Italian prime minister Mario Draghi attends a press conference after the G20 Extraordinary Leaders Meeting on Afghanistan at Palazzo Chigi, Rome, Italy 20 October. (Credit: Keystone/ EPA/ Riccardo Antimiani)

G20 leaders agreed on Tuesday to work together through the United Nations to avert a humanitarian crisis in Afghanistan, even if that means involving the Taliban in getting aid into the country.

The virtual emergency summit of G20 countries was held as the UN urged leaders to pledge billions in aid to support Afghanistan’s economy and address urgent humanitarian needs during a “make or break” moment for the country.

Italian prime minister and current chair of the group Mario Draghi said leaders and ministers had agreed to act through the United Nations and its agencies. He said there was a consensus that there would be no choice but to involve the Taliban in sending aid into the country, but this did not mean the group would be recognised as a legitimate government.

“Addressing the humanitarian crisis will require contacts with the Taliban, but this does not mean their recognition,” Draghi told reporters following the meeting. “We must acknowledge that they will be judged for what they do, not for what they say.”

“It is very hard to see how you can help people in Afghanistan without involving the Taliban,” he added.

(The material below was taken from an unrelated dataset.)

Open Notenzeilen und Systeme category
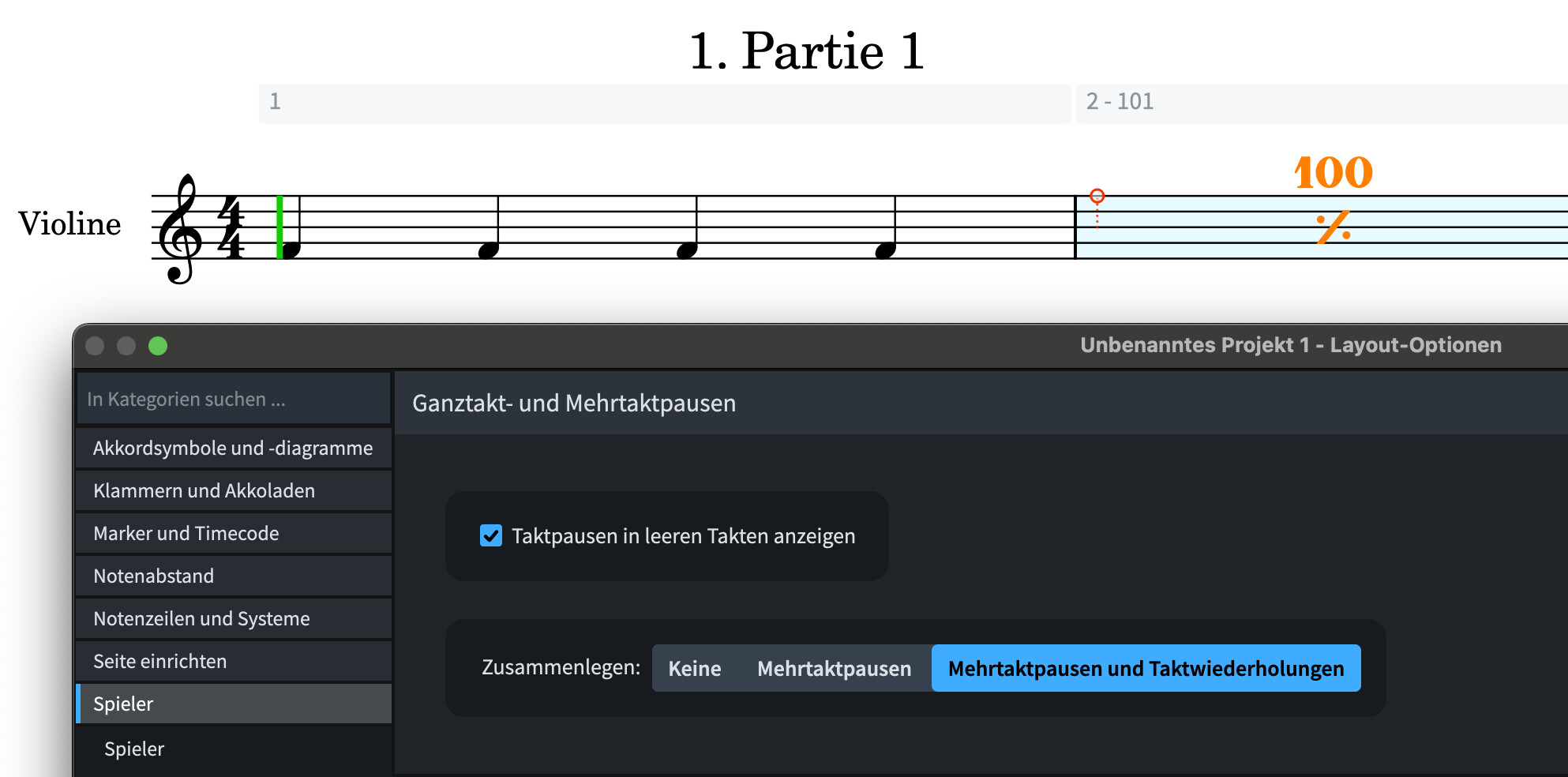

Aid agencies have warned Afghanistan is on the verge of collapse, with foreign aid having dried up since the Taliban took power and around $9bn of Afghan assets overseas frozen by the United States.

Before the takeover, the country had been 75 per cent dependent on this aid to survive. Food prices have since soared, banks have run out of money, civil servants are no longer being paid and essential services such as healthcare have been shut down in many areas. The UN World Food Programme (WFP) has warned that millions of Afghans are at risk of severe hunger as winter approaches, with 95 per cent already not getting enough food to eat – up from 80 per cent before the Taliban seized control.

“To stand by and watch 40 million people plunge into chaos because electricity can’t be supplied and no financial system exists, that cannot and should not be the goal of the international community,” German Chancellor Angela Merkel told reporters.

The European Union opened the talks by pledging an extra €700m in emergency aid to help Afghans both inside the country and those who have fled since the Taliban seized control of the country on August 15, bringing the total EU commitment to €1bn.

Ahead of the meeting, UN secretary general Antonio Guterres warned world leaders to take action to “find ways to make the economy breathe again” as well as provide urgent humanitarian aid for millions of Afghans.

“This can be done without violating international laws or compromising principles,” he told reporters in New York on Monday. “If we do not act and help Afghans weather this storm, and do it soon, not only they but all the world will pay a heavy price.”

He said money could be injected into Afghanistan's economy via UN trust funds and other instruments. He added he was particularly concerned about the Taliban not honouring promises made regarding the rights of Afghan women and girls, and that the UN had been engaging with the group throughout September to ensure its female staff can work unimpeded.

The G20 meeting was the first time the world's richest countries had come together to discuss the situation in Afghanistan, while the Taliban held its first in-person talks with a US-EU delegation in Qatar. US president Joe Biden told the meeting that aid should be provided through independent international organisations such as the UN rather than put directly into the hands of the Taliban.

China's President Xi Jinping and Russia's President Vladimir Putin did not attend the conference but instead sent representatives. Russia has arranged a rival conference on Afghanistan in Moscow on 20 October and invited Pakistan, India and Iran as well as the Taliban.

Prime Minister Draghi said the absence of Russia and China's leaders did not undermine the importance of the meeting. “This was the first multilateral response to the Afghan crisis… multilateralism is coming back, with difficulty, but it is coming back,” Draghi said.